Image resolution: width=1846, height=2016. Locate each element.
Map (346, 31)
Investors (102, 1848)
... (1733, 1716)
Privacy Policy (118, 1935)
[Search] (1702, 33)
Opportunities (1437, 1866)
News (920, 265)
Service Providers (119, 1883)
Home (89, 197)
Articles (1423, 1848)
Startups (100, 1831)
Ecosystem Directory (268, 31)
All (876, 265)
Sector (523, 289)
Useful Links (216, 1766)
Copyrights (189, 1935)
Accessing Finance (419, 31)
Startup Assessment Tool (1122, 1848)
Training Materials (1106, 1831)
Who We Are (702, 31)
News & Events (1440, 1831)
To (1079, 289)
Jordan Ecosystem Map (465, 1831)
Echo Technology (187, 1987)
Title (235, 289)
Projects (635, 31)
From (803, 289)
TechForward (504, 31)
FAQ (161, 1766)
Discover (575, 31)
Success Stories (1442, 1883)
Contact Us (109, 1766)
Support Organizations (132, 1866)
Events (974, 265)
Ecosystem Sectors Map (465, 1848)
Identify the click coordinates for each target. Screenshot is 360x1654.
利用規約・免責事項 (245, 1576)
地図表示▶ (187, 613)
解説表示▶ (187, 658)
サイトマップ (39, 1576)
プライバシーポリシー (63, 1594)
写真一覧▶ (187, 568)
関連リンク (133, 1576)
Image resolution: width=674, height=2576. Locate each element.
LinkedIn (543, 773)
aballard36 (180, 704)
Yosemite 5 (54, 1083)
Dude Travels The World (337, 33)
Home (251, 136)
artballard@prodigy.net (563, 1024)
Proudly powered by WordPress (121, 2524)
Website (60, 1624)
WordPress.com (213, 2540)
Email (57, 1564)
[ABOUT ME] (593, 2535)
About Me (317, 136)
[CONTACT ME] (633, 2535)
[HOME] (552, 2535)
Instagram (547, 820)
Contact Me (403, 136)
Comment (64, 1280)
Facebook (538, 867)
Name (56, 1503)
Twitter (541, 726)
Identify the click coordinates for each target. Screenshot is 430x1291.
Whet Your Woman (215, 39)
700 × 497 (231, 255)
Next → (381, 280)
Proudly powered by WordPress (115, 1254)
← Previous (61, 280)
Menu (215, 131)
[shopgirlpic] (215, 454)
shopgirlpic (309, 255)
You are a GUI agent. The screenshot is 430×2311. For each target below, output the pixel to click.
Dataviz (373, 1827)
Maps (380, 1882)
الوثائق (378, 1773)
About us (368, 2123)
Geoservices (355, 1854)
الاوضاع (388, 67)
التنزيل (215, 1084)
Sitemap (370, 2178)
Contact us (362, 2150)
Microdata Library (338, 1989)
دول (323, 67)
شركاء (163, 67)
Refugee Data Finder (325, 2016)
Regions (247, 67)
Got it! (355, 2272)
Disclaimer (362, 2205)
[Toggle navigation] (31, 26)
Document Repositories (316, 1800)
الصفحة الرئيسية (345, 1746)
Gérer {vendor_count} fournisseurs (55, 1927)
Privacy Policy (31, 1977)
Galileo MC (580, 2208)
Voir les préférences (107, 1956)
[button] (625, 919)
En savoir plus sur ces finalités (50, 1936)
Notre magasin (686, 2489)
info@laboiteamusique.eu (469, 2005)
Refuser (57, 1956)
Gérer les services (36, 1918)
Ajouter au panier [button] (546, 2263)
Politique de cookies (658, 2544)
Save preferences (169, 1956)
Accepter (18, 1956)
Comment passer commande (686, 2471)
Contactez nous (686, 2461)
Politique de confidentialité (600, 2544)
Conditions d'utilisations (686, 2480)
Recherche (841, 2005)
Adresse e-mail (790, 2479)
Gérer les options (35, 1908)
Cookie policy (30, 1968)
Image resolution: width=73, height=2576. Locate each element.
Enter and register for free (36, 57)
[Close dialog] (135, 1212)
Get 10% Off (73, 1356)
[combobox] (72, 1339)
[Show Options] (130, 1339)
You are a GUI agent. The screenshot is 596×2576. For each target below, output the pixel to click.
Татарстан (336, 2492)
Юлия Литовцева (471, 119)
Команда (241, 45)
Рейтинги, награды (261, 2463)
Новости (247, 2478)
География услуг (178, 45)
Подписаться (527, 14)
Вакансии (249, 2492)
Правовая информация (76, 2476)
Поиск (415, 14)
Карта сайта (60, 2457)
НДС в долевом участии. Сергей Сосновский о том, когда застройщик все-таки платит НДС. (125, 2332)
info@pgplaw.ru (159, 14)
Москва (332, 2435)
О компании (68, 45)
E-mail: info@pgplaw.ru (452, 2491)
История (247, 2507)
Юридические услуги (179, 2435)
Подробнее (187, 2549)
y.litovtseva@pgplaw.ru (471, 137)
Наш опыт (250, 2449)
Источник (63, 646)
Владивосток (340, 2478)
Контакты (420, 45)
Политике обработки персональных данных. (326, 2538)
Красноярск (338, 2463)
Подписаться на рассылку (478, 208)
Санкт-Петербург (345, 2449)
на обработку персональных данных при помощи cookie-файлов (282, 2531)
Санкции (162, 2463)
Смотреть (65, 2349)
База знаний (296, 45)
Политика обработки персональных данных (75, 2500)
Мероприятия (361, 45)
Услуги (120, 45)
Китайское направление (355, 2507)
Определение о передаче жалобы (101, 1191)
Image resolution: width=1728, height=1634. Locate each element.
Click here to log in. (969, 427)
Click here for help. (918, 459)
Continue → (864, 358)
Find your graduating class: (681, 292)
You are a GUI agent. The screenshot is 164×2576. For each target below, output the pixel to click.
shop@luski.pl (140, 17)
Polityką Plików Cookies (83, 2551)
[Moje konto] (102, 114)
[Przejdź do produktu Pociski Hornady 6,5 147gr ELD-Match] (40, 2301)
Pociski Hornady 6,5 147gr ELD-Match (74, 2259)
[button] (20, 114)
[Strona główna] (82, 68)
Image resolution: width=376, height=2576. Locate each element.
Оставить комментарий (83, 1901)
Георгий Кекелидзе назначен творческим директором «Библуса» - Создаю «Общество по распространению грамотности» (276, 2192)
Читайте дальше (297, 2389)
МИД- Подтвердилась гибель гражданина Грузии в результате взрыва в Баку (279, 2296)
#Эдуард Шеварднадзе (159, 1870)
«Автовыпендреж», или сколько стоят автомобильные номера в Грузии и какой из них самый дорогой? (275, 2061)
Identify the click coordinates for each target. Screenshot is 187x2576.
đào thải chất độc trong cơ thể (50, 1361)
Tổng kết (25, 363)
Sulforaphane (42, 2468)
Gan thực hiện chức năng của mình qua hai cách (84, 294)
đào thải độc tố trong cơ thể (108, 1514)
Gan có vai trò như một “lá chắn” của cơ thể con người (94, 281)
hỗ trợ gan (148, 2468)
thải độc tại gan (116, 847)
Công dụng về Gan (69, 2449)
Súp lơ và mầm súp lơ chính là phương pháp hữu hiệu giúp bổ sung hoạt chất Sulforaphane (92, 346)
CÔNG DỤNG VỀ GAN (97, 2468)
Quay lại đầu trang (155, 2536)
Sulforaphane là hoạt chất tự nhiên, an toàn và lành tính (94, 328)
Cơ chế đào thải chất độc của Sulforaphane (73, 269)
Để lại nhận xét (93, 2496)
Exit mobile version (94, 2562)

——————

Reproduce exactly what is written in the listing above.

> [Task solution]
Image resolution: width=1846, height=2016. Locate each element.
Map (346, 31)
Investors (102, 1848)
... (1733, 1716)
Privacy Policy (118, 1935)
[Search] (1702, 33)
Opportunities (1437, 1866)
News (920, 265)
Service Providers (119, 1883)
Home (89, 197)
Articles (1423, 1848)
Startups (100, 1831)
Ecosystem Directory (268, 31)
All (876, 265)
Sector (523, 289)
Useful Links (216, 1766)
Copyrights (189, 1935)
Accessing Finance (419, 31)
Startup Assessment Tool (1122, 1848)
Training Materials (1106, 1831)
Who We Are (702, 31)
News & Events (1440, 1831)
To (1079, 289)
Jordan Ecosystem Map (465, 1831)
Echo Technology (187, 1987)
Title (235, 289)
Projects (635, 31)
From (803, 289)
TechForward (504, 31)
FAQ (161, 1766)
Discover (575, 31)
Success Stories (1442, 1883)
Contact Us (109, 1766)
Support Organizations (132, 1866)
Events (974, 265)
Ecosystem Sectors Map (465, 1848)
Identify the click coordinates for each target. Screenshot is 360x1654.
利用規約・免責事項 (245, 1576)
地図表示▶ (187, 613)
解説表示▶ (187, 658)
サイトマップ (39, 1576)
プライバシーポリシー (63, 1594)
写真一覧▶ (187, 568)
関連リンク (133, 1576)
Image resolution: width=674, height=2576. Locate each element.
LinkedIn (543, 773)
aballard36 (180, 704)
Yosemite 5 (54, 1083)
Dude Travels The World (337, 33)
Home (251, 136)
artballard@prodigy.net (563, 1024)
Proudly powered by WordPress (121, 2524)
Website (60, 1624)
WordPress.com (213, 2540)
Email (57, 1564)
[ABOUT ME] (593, 2535)
About Me (317, 136)
[CONTACT ME] (633, 2535)
[HOME] (552, 2535)
Instagram (547, 820)
Contact Me (403, 136)
Comment (64, 1280)
Facebook (538, 867)
Name (56, 1503)
Twitter (541, 726)
Identify the click coordinates for each target. Screenshot is 430x1291.
Whet Your Woman (215, 39)
700 × 497 (231, 255)
Next → (381, 280)
Proudly powered by WordPress (115, 1254)
← Previous (61, 280)
Menu (215, 131)
[shopgirlpic] (215, 454)
shopgirlpic (309, 255)
You are a GUI agent. The screenshot is 430×2311. For each target below, output the pixel to click.
Dataviz (373, 1827)
Maps (380, 1882)
الوثائق (378, 1773)
About us (368, 2123)
Geoservices (355, 1854)
الاوضاع (388, 67)
التنزيل (215, 1084)
Sitemap (370, 2178)
Contact us (362, 2150)
Microdata Library (338, 1989)
دول (323, 67)
شركاء (163, 67)
Refugee Data Finder (325, 2016)
Regions (247, 67)
Got it! (355, 2272)
Disclaimer (362, 2205)
[Toggle navigation] (31, 26)
Document Repositories (316, 1800)
الصفحة الرئيسية (345, 1746)
Gérer {vendor_count} fournisseurs (55, 1927)
Privacy Policy (31, 1977)
Galileo MC (580, 2208)
Voir les préférences (107, 1956)
[button] (625, 919)
En savoir plus sur ces finalités (50, 1936)
Notre magasin (686, 2489)
info@laboiteamusique.eu (469, 2005)
Refuser (57, 1956)
Gérer les services (36, 1918)
Ajouter au panier [button] (546, 2263)
Politique de cookies (658, 2544)
Save preferences (169, 1956)
Accepter (18, 1956)
Comment passer commande (686, 2471)
Contactez nous (686, 2461)
Politique de confidentialité (600, 2544)
Conditions d'utilisations (686, 2480)
Recherche (841, 2005)
Adresse e-mail (790, 2479)
Gérer les options (35, 1908)
Cookie policy (30, 1968)
Image resolution: width=73, height=2576. Locate each element.
Enter and register for free (36, 57)
[Close dialog] (135, 1212)
Get 10% Off (73, 1356)
[combobox] (72, 1339)
[Show Options] (130, 1339)
You are a GUI agent. The screenshot is 596×2576. For each target below, output the pixel to click.
Татарстан (336, 2492)
Юлия Литовцева (471, 119)
Команда (241, 45)
Рейтинги, награды (261, 2463)
Новости (247, 2478)
География услуг (178, 45)
Подписаться (527, 14)
Вакансии (249, 2492)
Правовая информация (76, 2476)
Поиск (415, 14)
Карта сайта (60, 2457)
НДС в долевом участии. Сергей Сосновский о том, когда застройщик все-таки платит НДС. (125, 2332)
info@pgplaw.ru (159, 14)
Москва (332, 2435)
О компании (68, 45)
E-mail: info@pgplaw.ru (452, 2491)
История (247, 2507)
Юридические услуги (179, 2435)
Подробнее (187, 2549)
y.litovtseva@pgplaw.ru (471, 137)
Наш опыт (250, 2449)
Источник (63, 646)
Владивосток (340, 2478)
Контакты (420, 45)
Политике обработки персональных данных. (326, 2538)
Красноярск (338, 2463)
Подписаться на рассылку (478, 208)
Санкт-Петербург (345, 2449)
на обработку персональных данных при помощи cookie-файлов (282, 2531)
Санкции (162, 2463)
Смотреть (65, 2349)
База знаний (296, 45)
Политика обработки персональных данных (75, 2500)
Мероприятия (361, 45)
Услуги (120, 45)
Китайское направление (355, 2507)
Определение о передаче жалобы (101, 1191)
Image resolution: width=1728, height=1634. Locate each element.
Click here to log in. (969, 427)
Click here for help. (918, 459)
Continue → (864, 358)
Find your graduating class: (681, 292)
You are a GUI agent. The screenshot is 164×2576. For each target below, output the pixel to click.
shop@luski.pl (140, 17)
Polityką Plików Cookies (83, 2551)
[Moje konto] (102, 114)
[Przejdź do produktu Pociski Hornady 6,5 147gr ELD-Match] (40, 2301)
Pociski Hornady 6,5 147gr ELD-Match (74, 2259)
[button] (20, 114)
[Strona główna] (82, 68)
Image resolution: width=376, height=2576. Locate each element.
Оставить комментарий (83, 1901)
Георгий Кекелидзе назначен творческим директором «Библуса» - Создаю «Общество по распространению грамотности» (276, 2192)
Читайте дальше (297, 2389)
МИД- Подтвердилась гибель гражданина Грузии в результате взрыва в Баку (279, 2296)
#Эдуард Шеварднадзе (159, 1870)
«Автовыпендреж», или сколько стоят автомобильные номера в Грузии и какой из них самый дорогой? (275, 2061)
Identify the click coordinates for each target. Screenshot is 187x2576.
đào thải chất độc trong cơ thể (50, 1361)
Tổng kết (25, 363)
Sulforaphane (42, 2468)
Gan thực hiện chức năng của mình qua hai cách (84, 294)
đào thải độc tố trong cơ thể (108, 1514)
Gan có vai trò như một “lá chắn” của cơ thể con người (94, 281)
hỗ trợ gan (148, 2468)
thải độc tại gan (116, 847)
Công dụng về Gan (69, 2449)
Súp lơ và mầm súp lơ chính là phương pháp hữu hiệu giúp bổ sung hoạt chất Sulforaphane (92, 346)
CÔNG DỤNG VỀ GAN (97, 2468)
Quay lại đầu trang (155, 2536)
Sulforaphane là hoạt chất tự nhiên, an toàn và lành tính (94, 328)
Cơ chế đào thải chất độc của Sulforaphane (73, 269)
Để lại nhận xét (93, 2496)
Exit mobile version (94, 2562)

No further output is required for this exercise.